Application of a genomics‐guided warfarin dosing nomogram for hospitalized patients

Abstract

Adverse drug reactions (ADRs) due to warfarin are an important cause of emergency department visits, and also occur frequently among hospitalized patients. We now know common genetic variations in CYP2C9‐mediated metabolism of warfarin, as well as its target VKORC1, account for much of the dosing variation. Accordingly, we hypothesized that application of a pharmacogenomics‐guided warfarin dosing algorithm that our group developed, known as WRAPID, may be clinically useful in guiding warfarin initiation and dosing for hospitalized patients.
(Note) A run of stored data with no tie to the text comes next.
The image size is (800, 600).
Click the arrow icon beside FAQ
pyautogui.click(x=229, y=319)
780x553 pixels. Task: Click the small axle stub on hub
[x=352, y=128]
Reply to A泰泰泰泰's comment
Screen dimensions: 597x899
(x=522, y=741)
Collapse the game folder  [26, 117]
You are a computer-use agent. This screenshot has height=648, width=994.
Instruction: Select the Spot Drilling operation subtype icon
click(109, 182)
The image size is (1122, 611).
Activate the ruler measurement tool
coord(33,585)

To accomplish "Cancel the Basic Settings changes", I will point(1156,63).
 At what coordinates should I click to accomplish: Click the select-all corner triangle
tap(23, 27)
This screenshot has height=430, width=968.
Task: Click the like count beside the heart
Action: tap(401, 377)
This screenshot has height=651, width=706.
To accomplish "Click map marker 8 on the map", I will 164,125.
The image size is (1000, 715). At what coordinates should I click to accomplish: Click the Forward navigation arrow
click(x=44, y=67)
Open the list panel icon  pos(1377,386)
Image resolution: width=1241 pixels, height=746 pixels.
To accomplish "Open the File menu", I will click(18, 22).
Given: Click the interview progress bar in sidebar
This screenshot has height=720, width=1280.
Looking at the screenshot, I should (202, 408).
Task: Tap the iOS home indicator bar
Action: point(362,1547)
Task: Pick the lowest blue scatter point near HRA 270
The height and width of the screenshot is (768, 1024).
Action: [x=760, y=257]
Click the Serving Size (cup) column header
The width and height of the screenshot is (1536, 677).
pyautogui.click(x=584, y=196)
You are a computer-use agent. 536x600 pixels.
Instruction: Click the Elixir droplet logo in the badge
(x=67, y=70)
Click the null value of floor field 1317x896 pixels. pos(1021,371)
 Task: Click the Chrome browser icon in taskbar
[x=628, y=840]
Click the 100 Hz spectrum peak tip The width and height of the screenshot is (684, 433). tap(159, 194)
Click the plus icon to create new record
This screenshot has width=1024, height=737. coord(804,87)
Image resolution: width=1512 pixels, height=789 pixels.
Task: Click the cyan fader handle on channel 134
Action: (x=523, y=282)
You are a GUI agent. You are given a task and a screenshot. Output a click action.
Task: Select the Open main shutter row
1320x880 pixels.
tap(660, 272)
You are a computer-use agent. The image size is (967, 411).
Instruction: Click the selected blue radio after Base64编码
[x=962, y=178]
We initiated a personalized medicine‐based inpatient consult service with a goal of providing WRAPID‐based warfarin dosing recommendations. We now have data on a series of patients who were initiated on warfarin as inpatients who subsequently developed a supratherapeutic international normalized ratio (INR). When assessed by our service, most were shown to possess genotypes associated with marked sensitivity to warfarin, including one patient with the rare CYP2C9 *3/*3 genotype, as well as several with CYP2C9 *2/*2 and/or VKORC1‐1639 A/A genotype. Based on our WRAPID‐guided dosing, warfarin dose was accurately predicted to be as low as 0.5 mg. Accordingly, we believe genomics‐guided warfarin dosing is useful for identifying hospitalized patients at risk for ADRs, thereby reducing length of stay and preventing readmissions. Funding: AMOSO Drug Innovation Fund.